Das geschieht in Beale Street, so der deutsche Filmtitel, aber nie auf aufdringliche Weise, sondern durchdacht und eng umwoben mit der im Fokus stehenden Liebesgeschichte, die auf zwei Zeitebenen erzählt wird, sowohl vor, als auch nach der Inhaftierung des Protagonisten. Zwei junge Menschen, die schon als Kleinkinder beste Freunde waren, finden nun die Liebe zueinander, was in Beale Street auf intime, wunderbar zärtliche Weise dargestellt wird. Es bedarf gar nicht vieler Worte, die kraftvollen Blicke des verliebtes Paares sprechen Bände und zerreißen auch das Herz des Zuschauers, wenn ihnen inmitten all dieser Schönheit lauter Ungerechtigkeiten, primär durch ihre Hautfarbe, widerfahren.
Dennoch behält sich der Film stets seinen Optimismus bei und zelebriert die Kraft der Liebe und des Zusammenhalts, unter Partnern, Freunden und auch innerhalb der Familie, womit all die Übel dieser Welt zwar nicht beseitigt werden, womit sie sich aber besser überstehen lassen. Fonny landet unschuldig im Gefängnis, doch die Kraft der Liebe zu seiner Freundin Tish (und seinem zukünftigen Sohn) helfen ihm nicht daran zu zerbrechen. "Trust Love All the Way", so die Tagline des Films, die die zentrale Message des Films bereits auf den Punkt trifft.
Dass die Afroamerikaner des Films überall in der Gesellschaft auf Widerstände und Diskriminierung treffen, stößt inmitten dieser herzerwärmenden Geschichte natürlich böse auf und ist, wenn auch in den 70er Jahren angesiedelt, auch heute noch in der ein oder anderen Form aktuell. In Beale Street ist es dem jungen Paar beispielsweise nicht möglich, eine Wohnung zu finden, niemand möchte an Farbige vermieten. Zudem kommt es zu einer Welle an Inhaftierungen Unschuldiger, hier ließ sich Baldwin beim Schreiben seines Werks durch seinen Freund inspirieren, der für einen Mord angeklagt wurde, den er nicht begangen hat. Baldwin sah im US-Gefängnissystem sogar eine Fortsetzung der Sklaverei, nur eben mit anderen Mitteln.
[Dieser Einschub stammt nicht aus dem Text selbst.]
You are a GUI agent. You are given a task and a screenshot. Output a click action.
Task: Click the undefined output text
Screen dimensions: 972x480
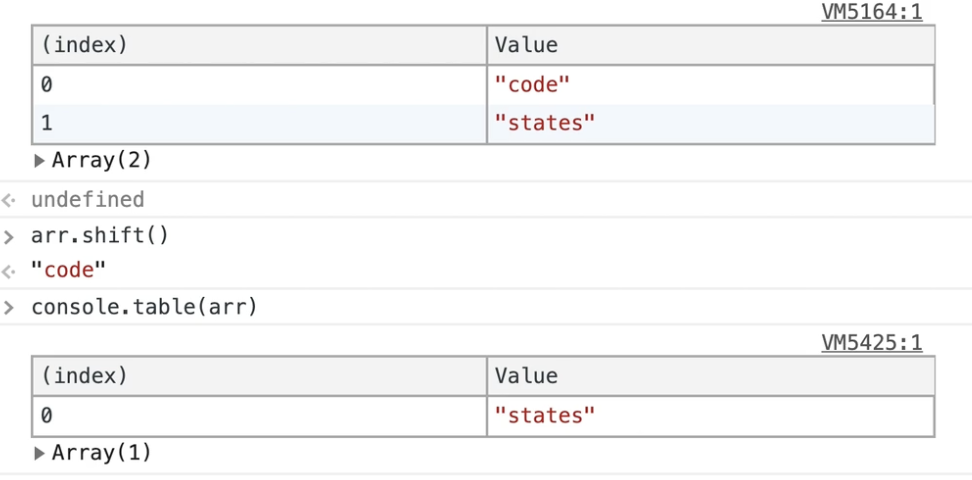tap(88, 200)
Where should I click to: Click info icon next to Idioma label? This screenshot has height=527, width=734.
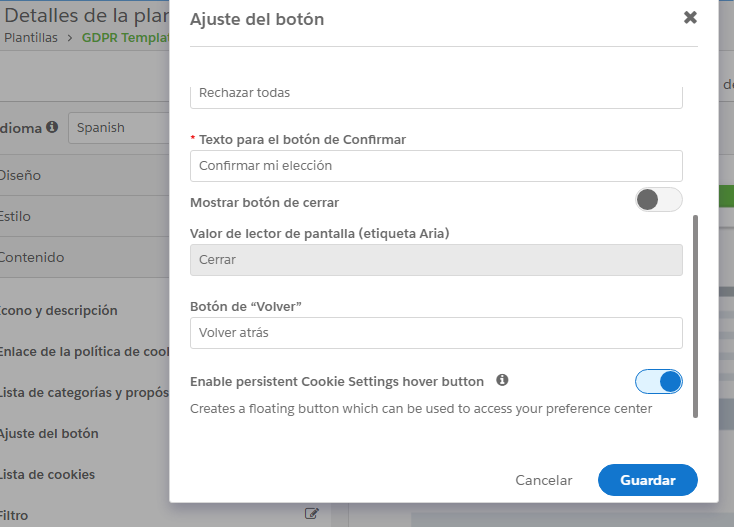[52, 127]
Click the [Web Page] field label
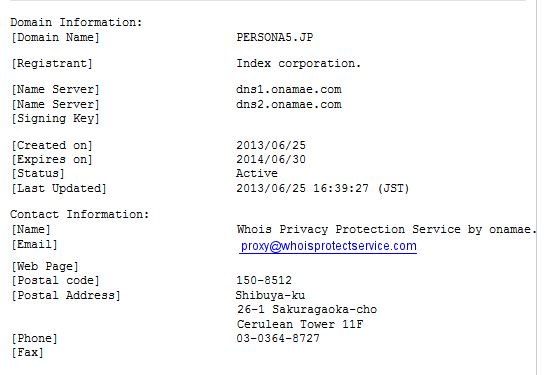 [45, 266]
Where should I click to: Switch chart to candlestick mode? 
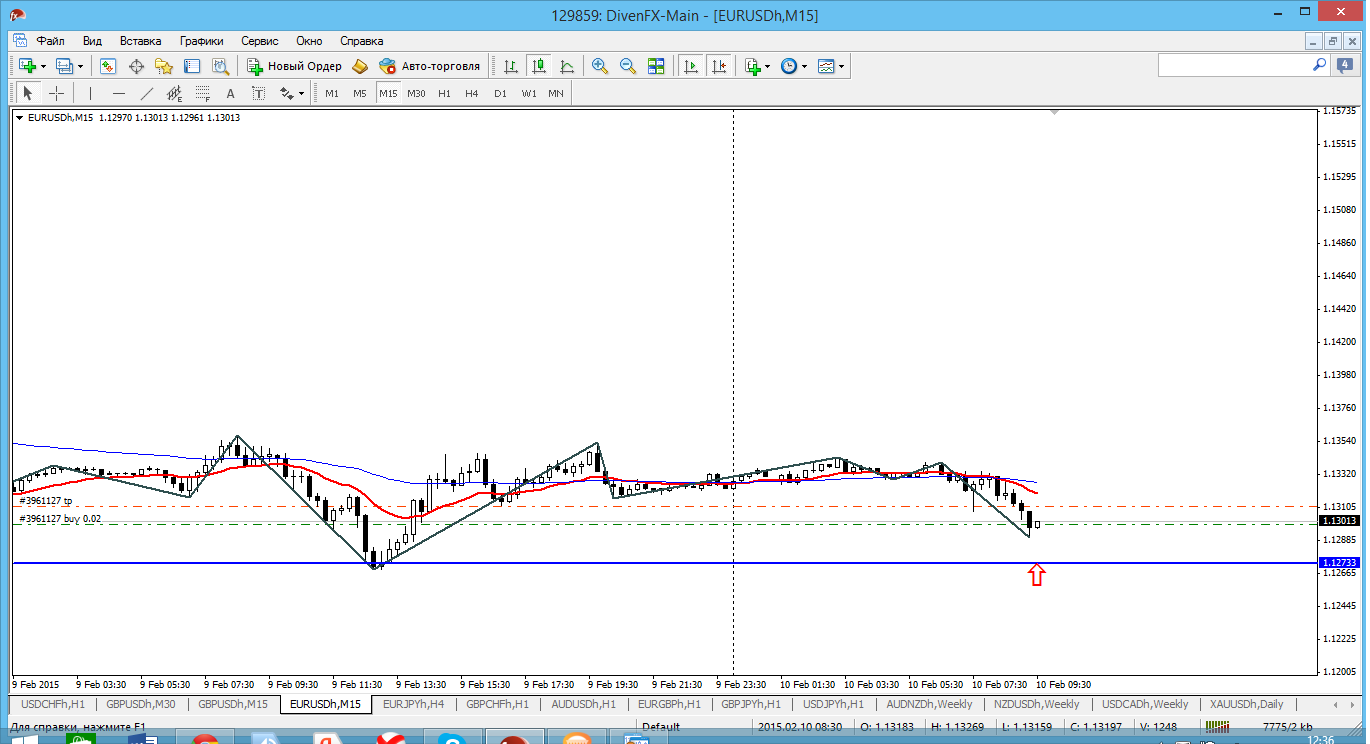click(x=539, y=66)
All das wiegt schwer, gewinnt über die transportierte Schönheit aber nie die Oberhand. Dazu bedient sich Jenkins erneut einer herausragenden Bildsprache, die von der Kamera von James Laxton (oscarnominiert für Moonlight) eindrucksvoll eingefangen wird. Im Zusammenspiel mit den gefühlvollen Klängen von Nicholas Britell (ebenfalls oscarnominiert für Moonlight) und dem fantastischen Schauspiel aller Beteiligten entsteht so ein audio-visuelles Kunstwerk, das zwar etwas zurückhaltender inszeniert ist als Moonlight, aber nicht minder ansprechend.
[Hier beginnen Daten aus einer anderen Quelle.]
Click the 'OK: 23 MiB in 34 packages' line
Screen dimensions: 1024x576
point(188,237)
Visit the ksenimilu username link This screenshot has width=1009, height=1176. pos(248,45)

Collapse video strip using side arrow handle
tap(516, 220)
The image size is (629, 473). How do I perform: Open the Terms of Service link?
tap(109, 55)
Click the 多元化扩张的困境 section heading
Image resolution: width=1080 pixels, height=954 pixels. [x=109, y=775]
KiKi Layne (Captive State) und Stephan James (Homecoming) füllen ihre Rollen mit unglaublich viel Leben und Gefühl, die Zärtlichkeit, die sie sich gegenseitig auf der Leinwand schenken, ist jederzeit greifbar und nachvollziehbar. Von beiden wird man sicherlich in Zukunft noch sehr viel mehr hören. Unterstützt werden sie von einem großartigen Nebencast, worin besonders Regina King (Seven Seconds) positiv aufzufallen weiß. Eine Golden Globe Nominierung hat sie sich damit bereits erspielt, es wird sicherlich noch weitere Würdigung geben.
Fazit
Barry Jenkins' Hommage an die Liebe ist äußerst bewegend und trotz all der aufkeimenden Hässlichkeiten stets wunderschön. "Beale Street" ist in vielerlei Hinsicht zurückhaltender inszeniert als "Moonlight", an Kraft büßt der Film dadurch aber zu keiner Zeit ein und markiert so das nächste Glanzstück des Regisseurs.